Top of Materials provided

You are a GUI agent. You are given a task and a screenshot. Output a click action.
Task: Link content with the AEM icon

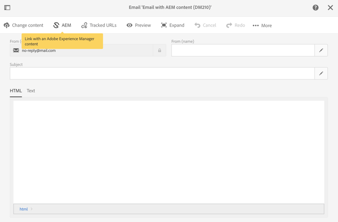[56, 25]
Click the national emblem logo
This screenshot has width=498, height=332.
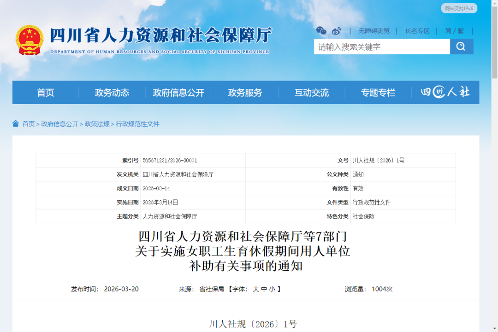tap(29, 39)
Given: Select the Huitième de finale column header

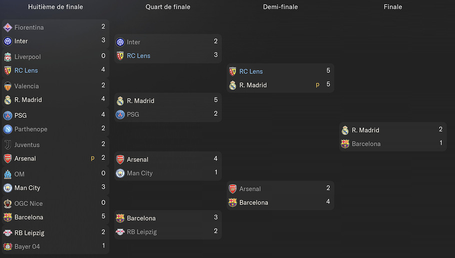Looking at the screenshot, I should tap(56, 7).
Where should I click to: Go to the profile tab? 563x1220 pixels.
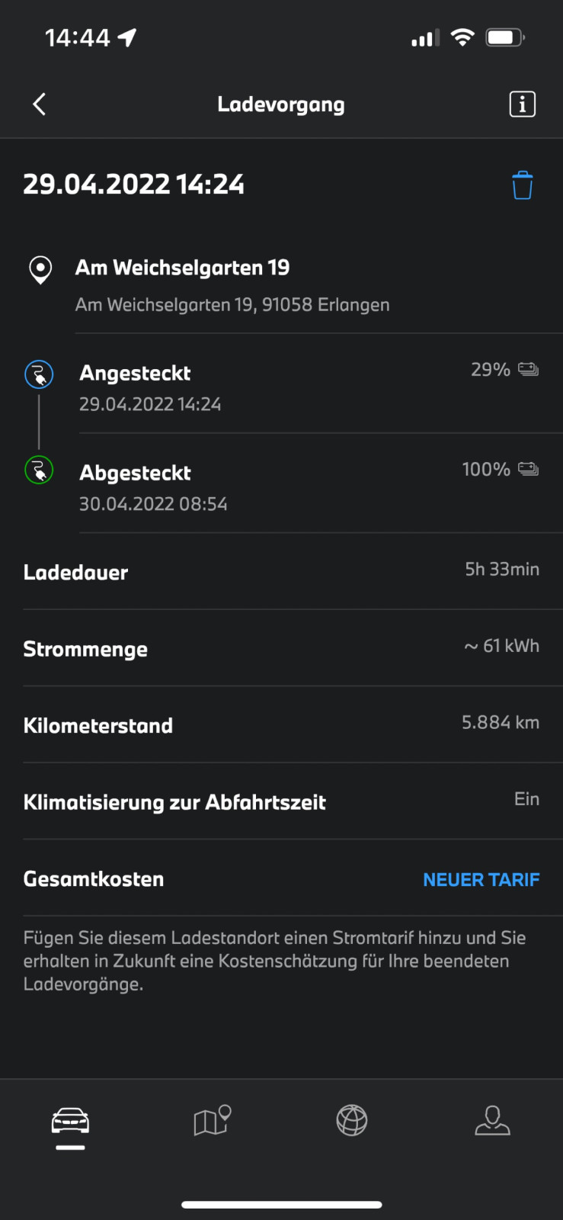[x=492, y=1121]
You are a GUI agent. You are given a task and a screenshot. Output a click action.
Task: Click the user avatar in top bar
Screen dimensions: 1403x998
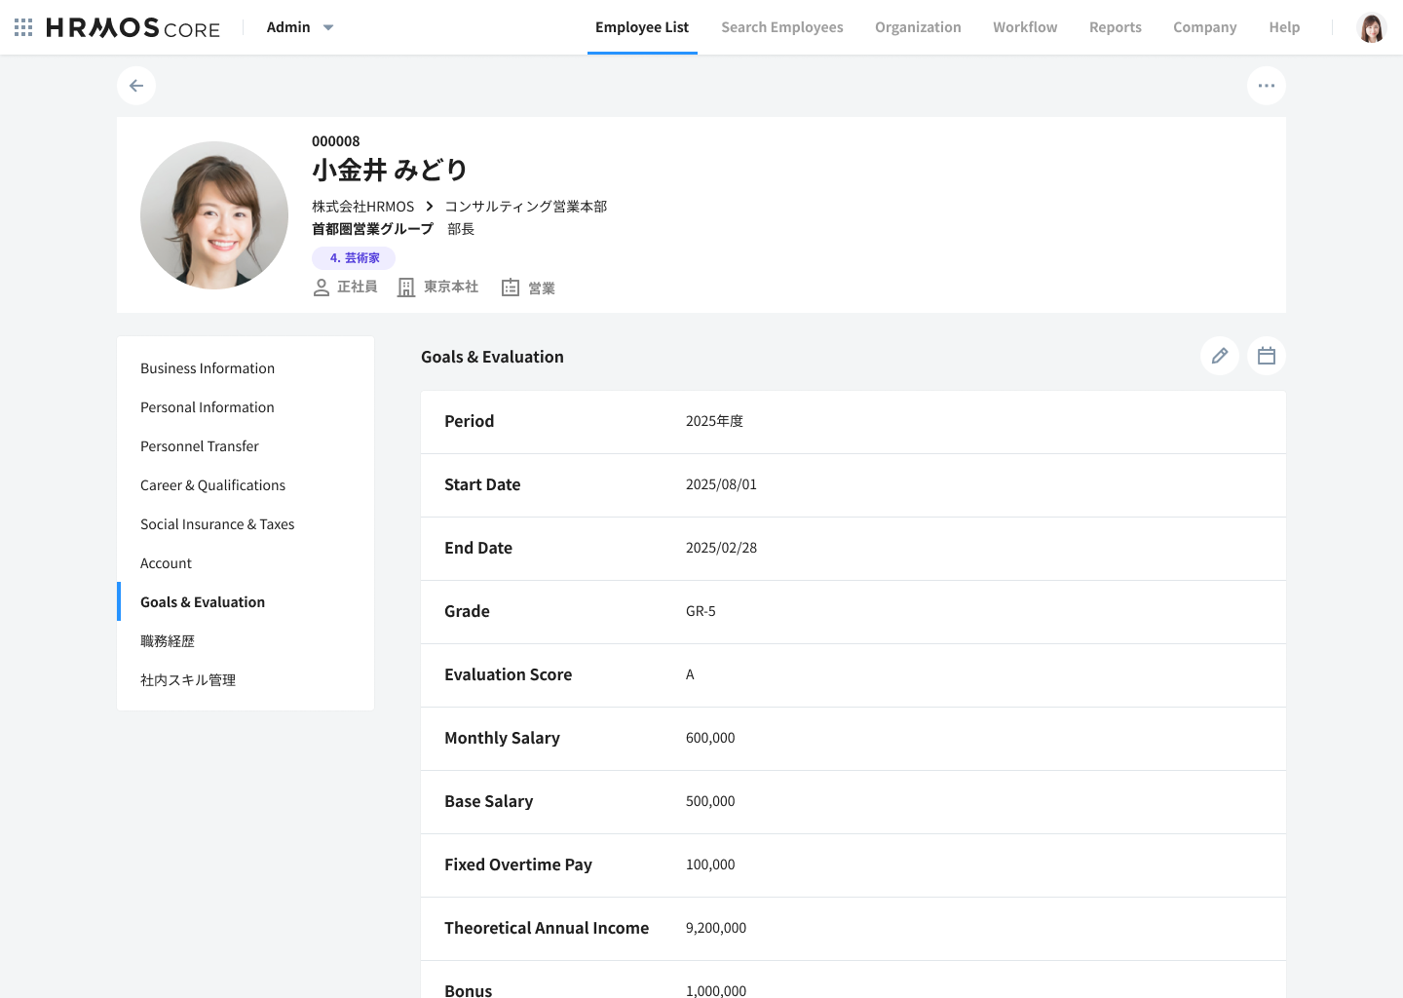pyautogui.click(x=1371, y=28)
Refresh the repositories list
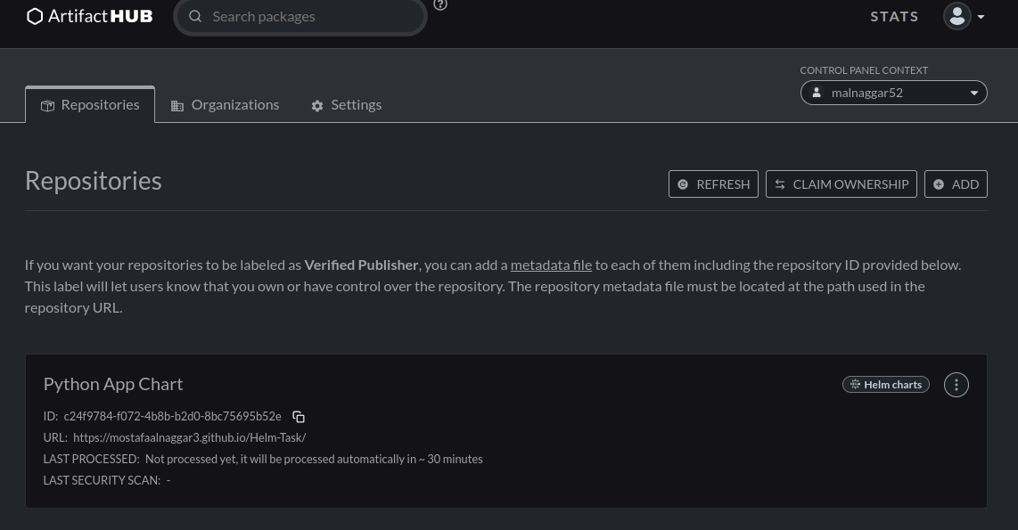 [713, 184]
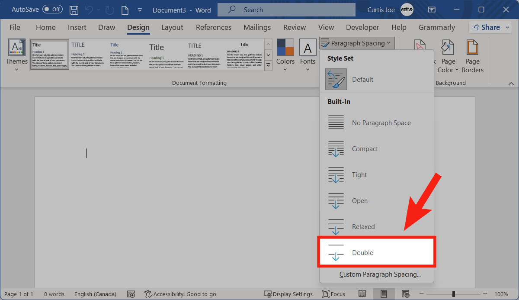
Task: Expand the style set gallery
Action: [268, 65]
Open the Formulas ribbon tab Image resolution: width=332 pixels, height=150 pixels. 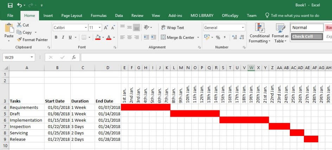coord(98,15)

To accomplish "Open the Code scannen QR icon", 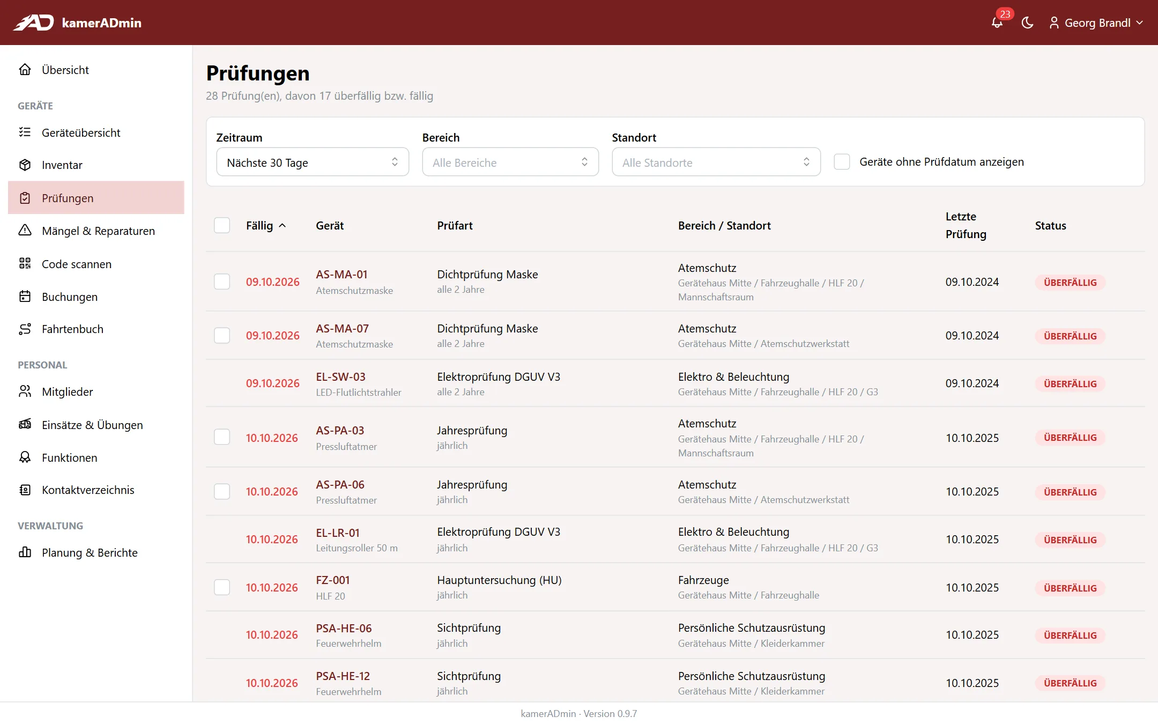I will point(25,263).
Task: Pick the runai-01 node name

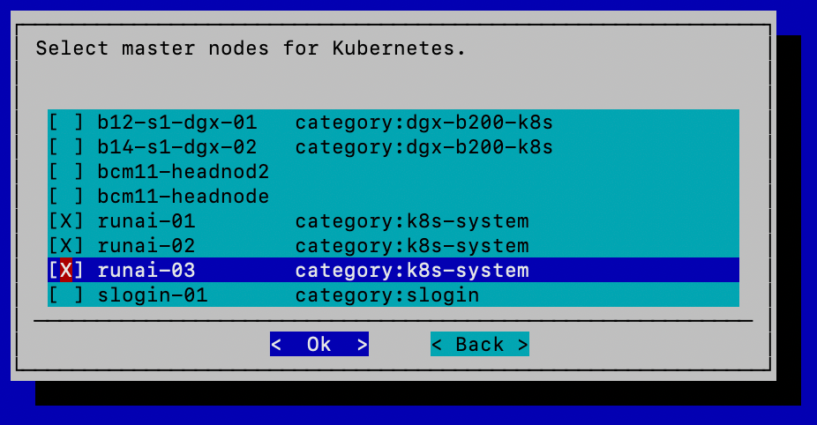Action: coord(146,220)
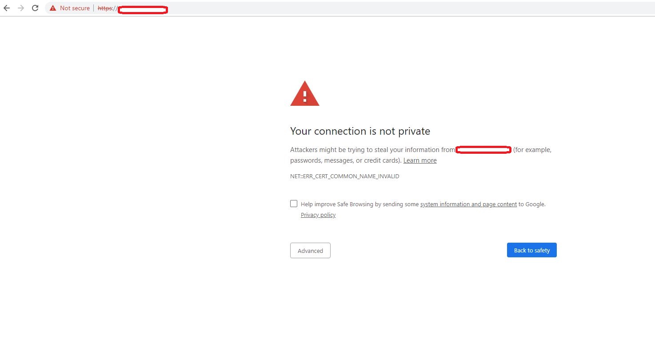
Task: Select the redacted URL in the address bar
Action: (x=143, y=10)
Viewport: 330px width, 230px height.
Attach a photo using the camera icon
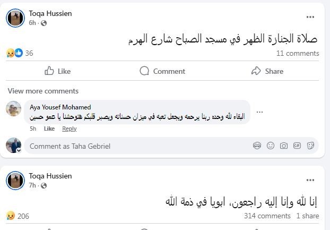tap(284, 146)
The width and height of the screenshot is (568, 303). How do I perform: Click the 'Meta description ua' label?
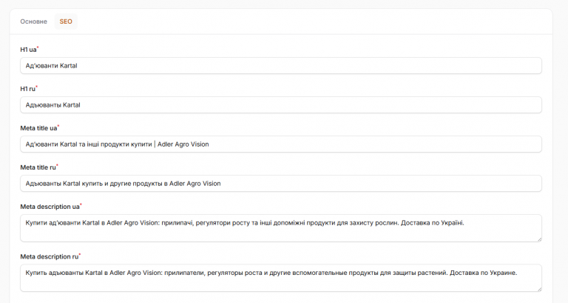pyautogui.click(x=50, y=207)
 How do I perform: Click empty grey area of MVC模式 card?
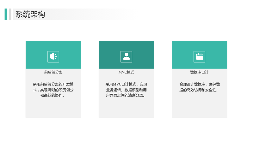click(x=126, y=108)
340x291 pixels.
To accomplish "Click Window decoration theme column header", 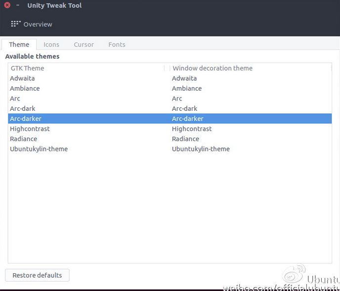I will point(213,68).
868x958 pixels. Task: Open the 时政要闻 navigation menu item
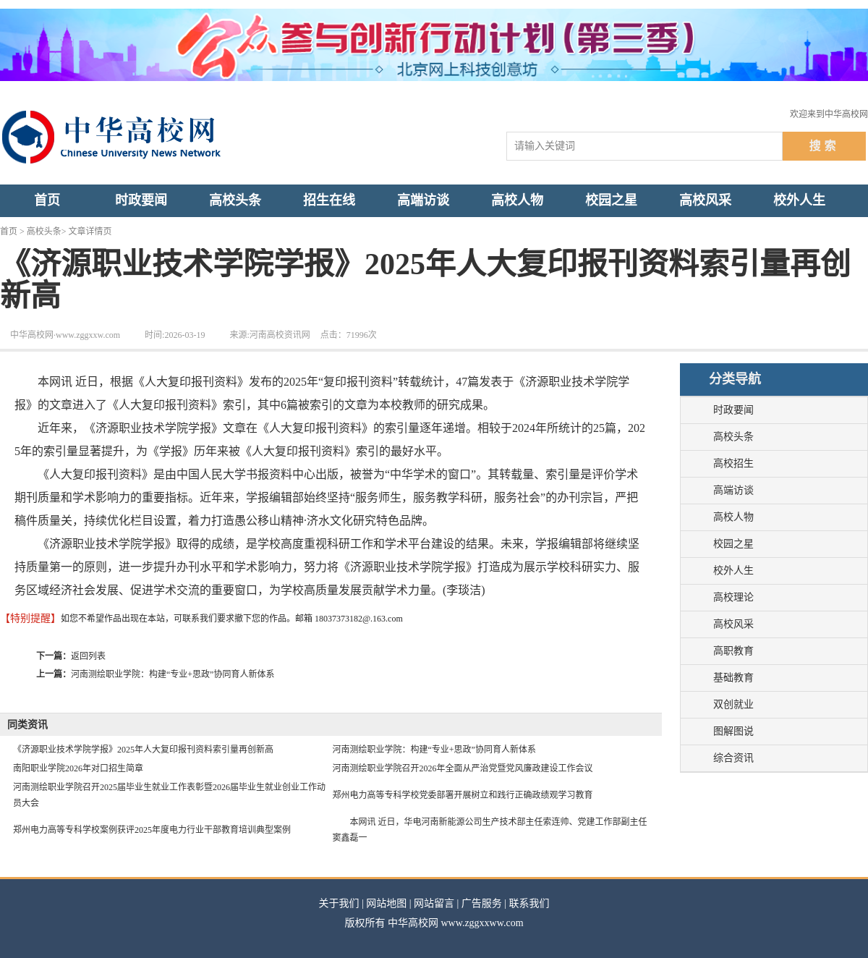pyautogui.click(x=141, y=200)
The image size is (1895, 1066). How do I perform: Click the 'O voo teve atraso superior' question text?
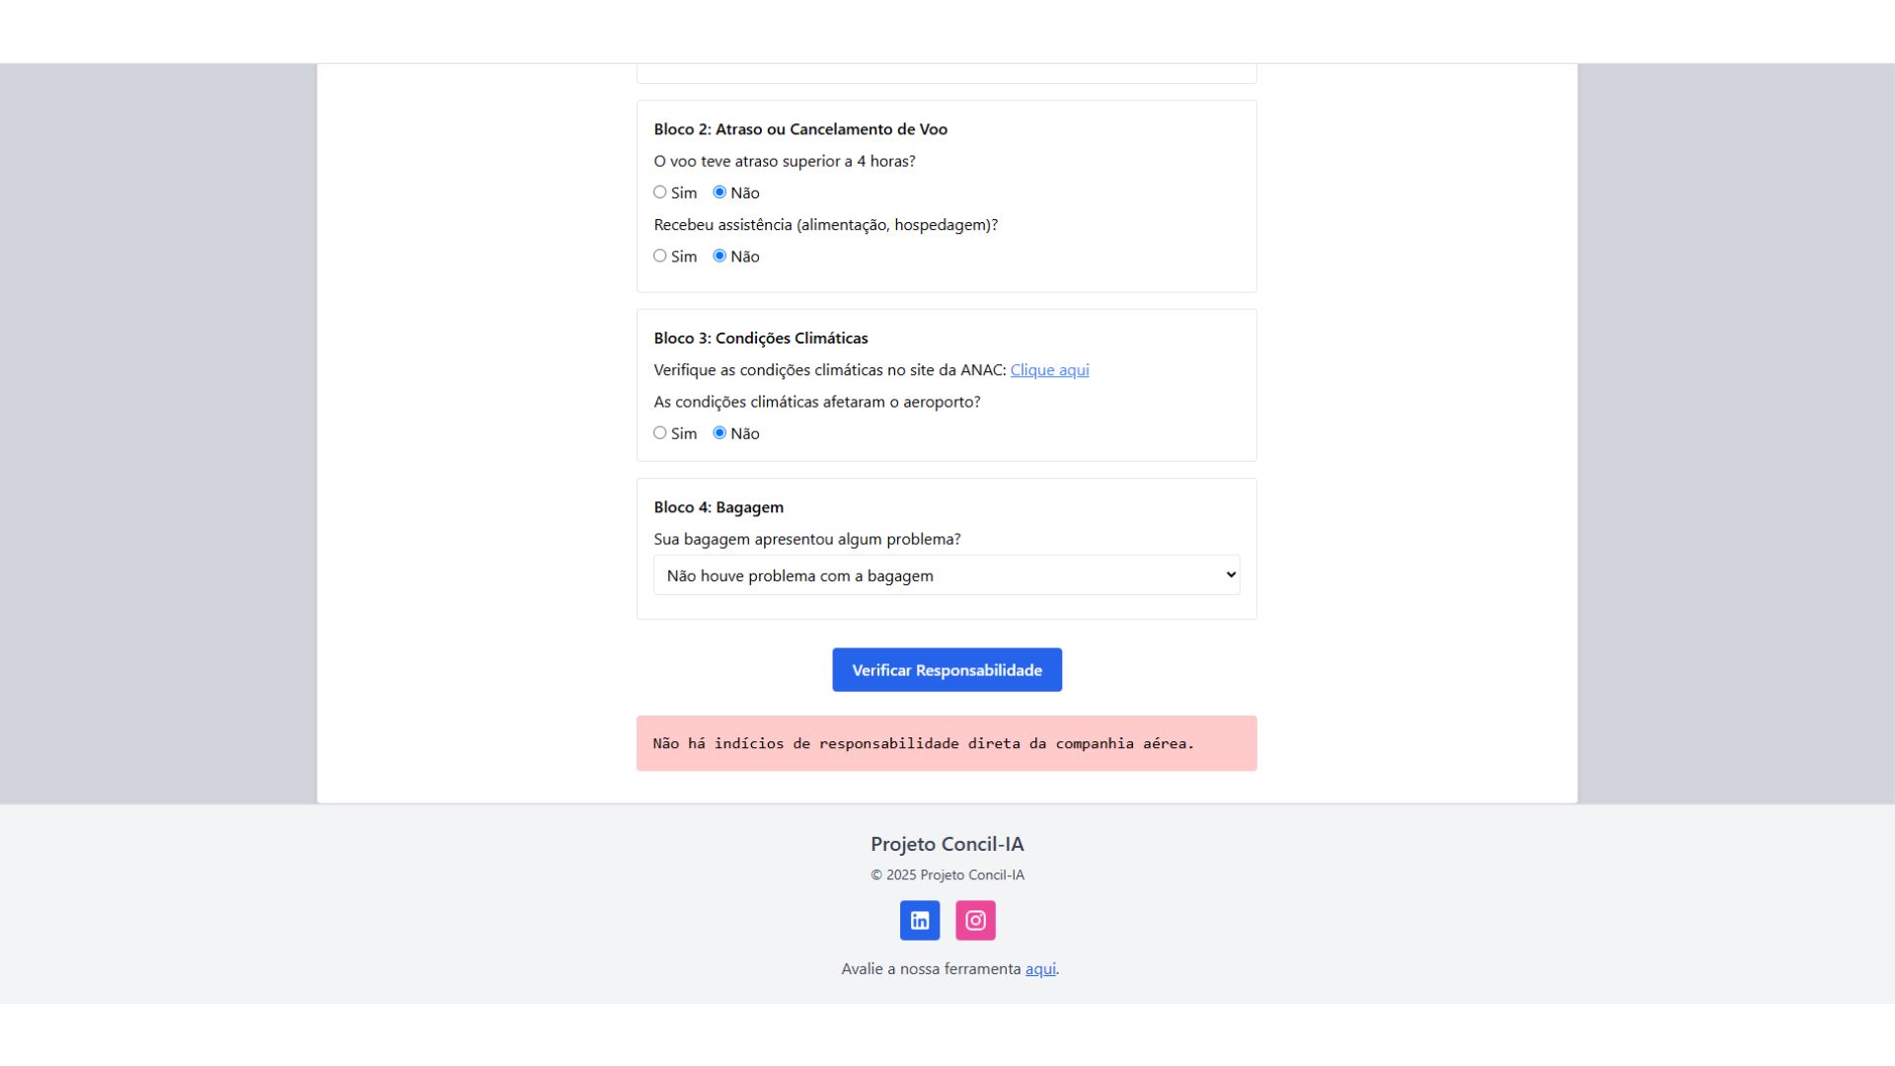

Bottom of Materials provided

● **Task to complete**
Exact reproduction is required for the lines from the one containing "868x958 pixels. Task: Open" through the end of the material, and for those lines only, without pictures.

● **Answer for this exercise**
868x958 pixels. Task: Open the 时政要闻 navigation menu item
pyautogui.click(x=141, y=200)
The image size is (1895, 1066). How do I perform: Click the 'O voo teve atraso superior' question text?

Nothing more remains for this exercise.